こうしたコンセプトで提案した「先導的健康長寿学術研究」は、2002年度の21世紀COEプログラム、並びに07年度のグローバルCOEプログラムに採択され、多くの成果を挙げています。
その一つが、沢ワサビを使った「薬物と食品の相互作用に関する基礎研究」です。胃がんを誘発する原因の一つにピロリ菌(※2)があります。胃の中は酸性が強く、通常の菌はとても生きられません。ところが、ピロリ菌はウレアーゼという酵素を出して、まわりにある尿素を分解してアルカリ性のアンモニアをつくり出し、胃酸を中和することによって生き続けているのです。
ピロリ菌を死滅させるためには、3種類の薬を2週間投与する必要がありますが、薬を飲むと人によっては耐性菌が出現したり、下痢などの副作用が現れることがあります。副作用を減らしながらも、効果を持続させるためにどうすればよいのか。そこで考えたのが、抗菌・抗カビ作用のある沢ワサビの活用です。

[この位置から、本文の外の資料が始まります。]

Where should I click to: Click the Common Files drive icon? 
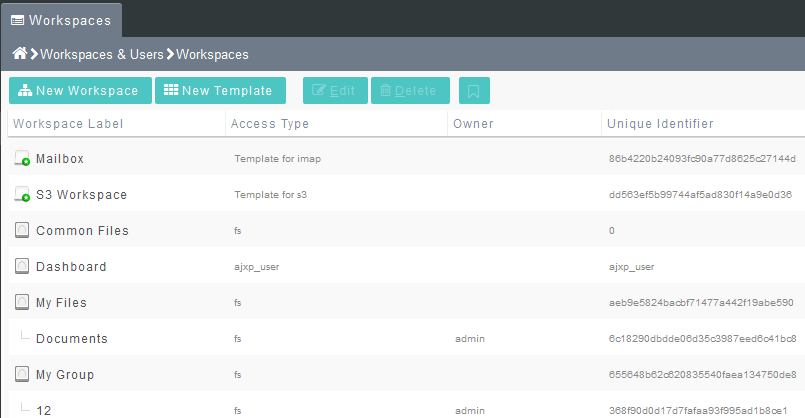[22, 231]
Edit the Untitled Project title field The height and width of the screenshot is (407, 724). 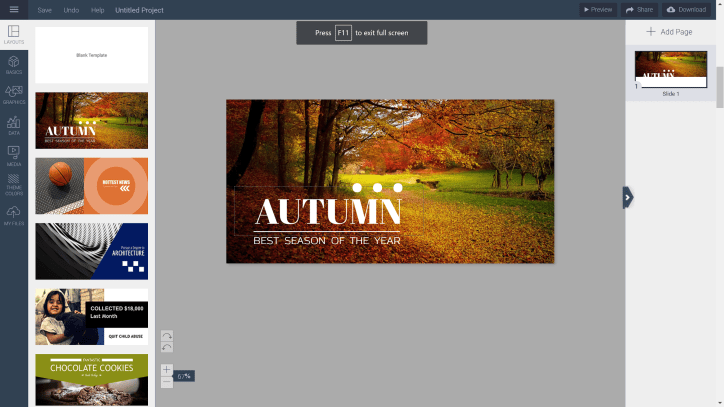tap(140, 9)

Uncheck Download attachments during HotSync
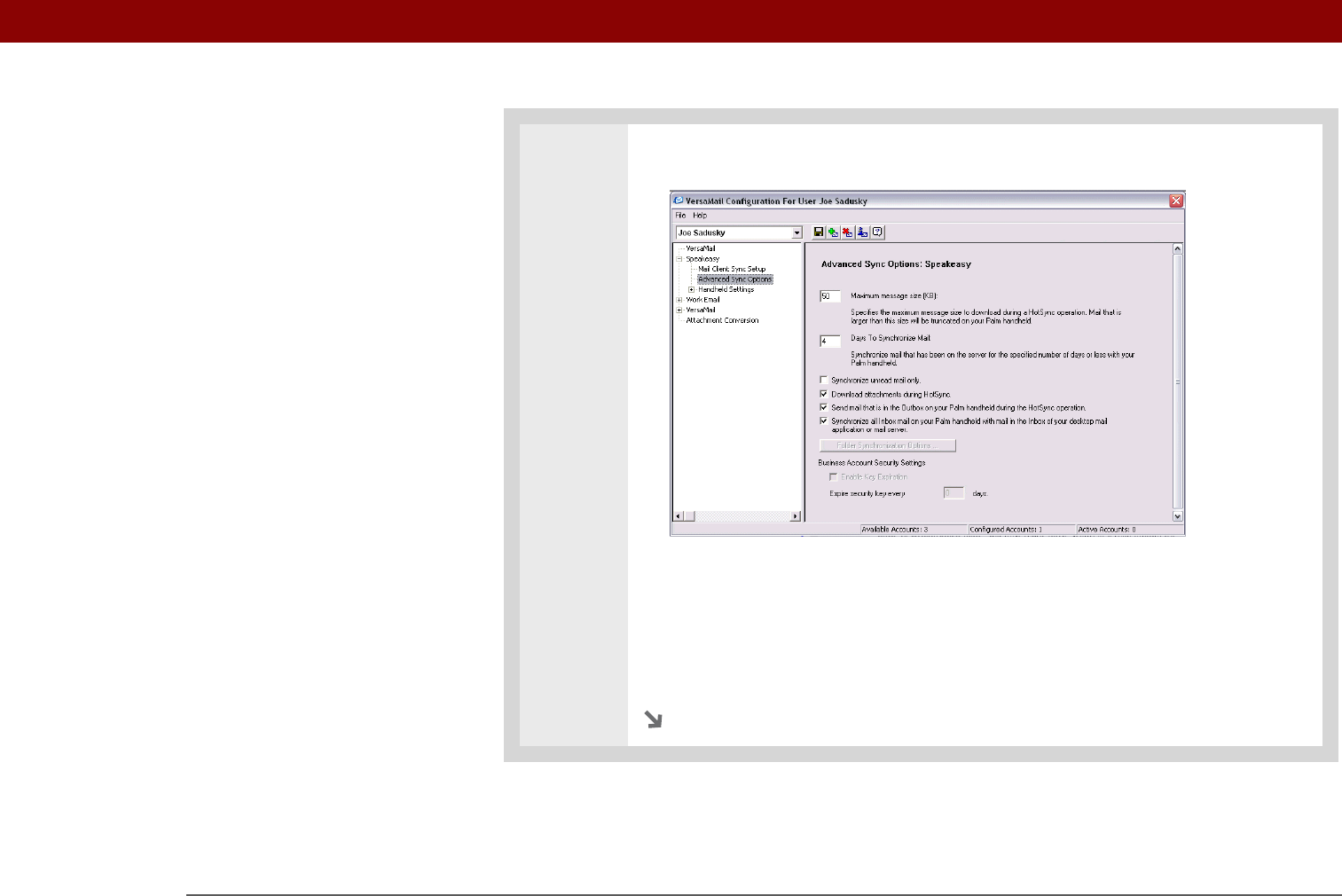pyautogui.click(x=824, y=394)
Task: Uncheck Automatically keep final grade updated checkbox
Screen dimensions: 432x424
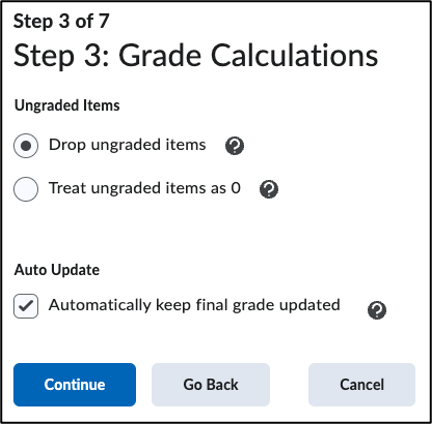Action: tap(26, 306)

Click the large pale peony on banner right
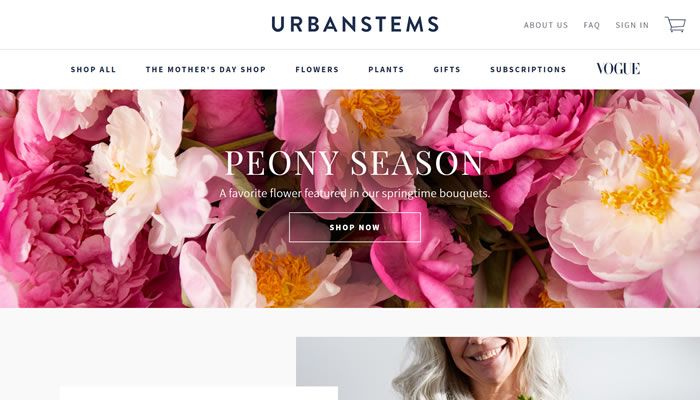tap(625, 192)
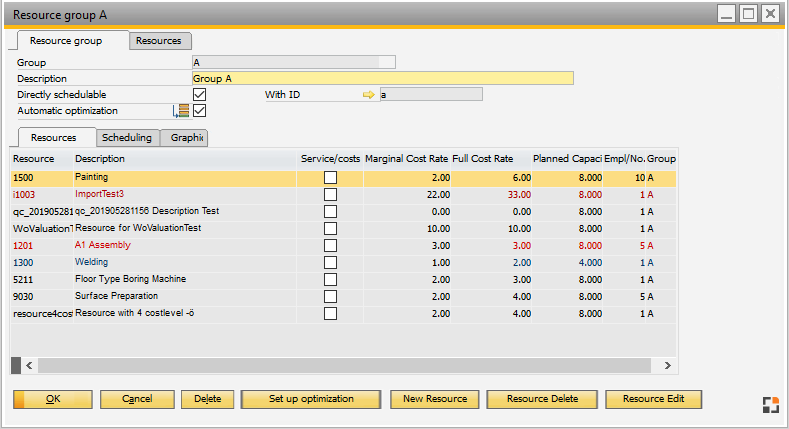Click the right arrow of horizontal scrollbar
This screenshot has width=789, height=429.
pos(669,366)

クラリスロマイシン(※3)(CAM)という薬と沢ワサビの葉から抽出したアリルイソチオシアネート(AITC)という辛み成分を混ぜて、ピロリ菌に感染したマウスに投与しました。その結果、薬の濃度を3分の1に抑えても、同様の効果を得ることが確認できました。また、ピロリ菌感染マウスのに沢ワサビの葉の抽出物を混ぜたり経口投与したりしたときにも、ピロリ菌の増殖が抑制されることがわかりました。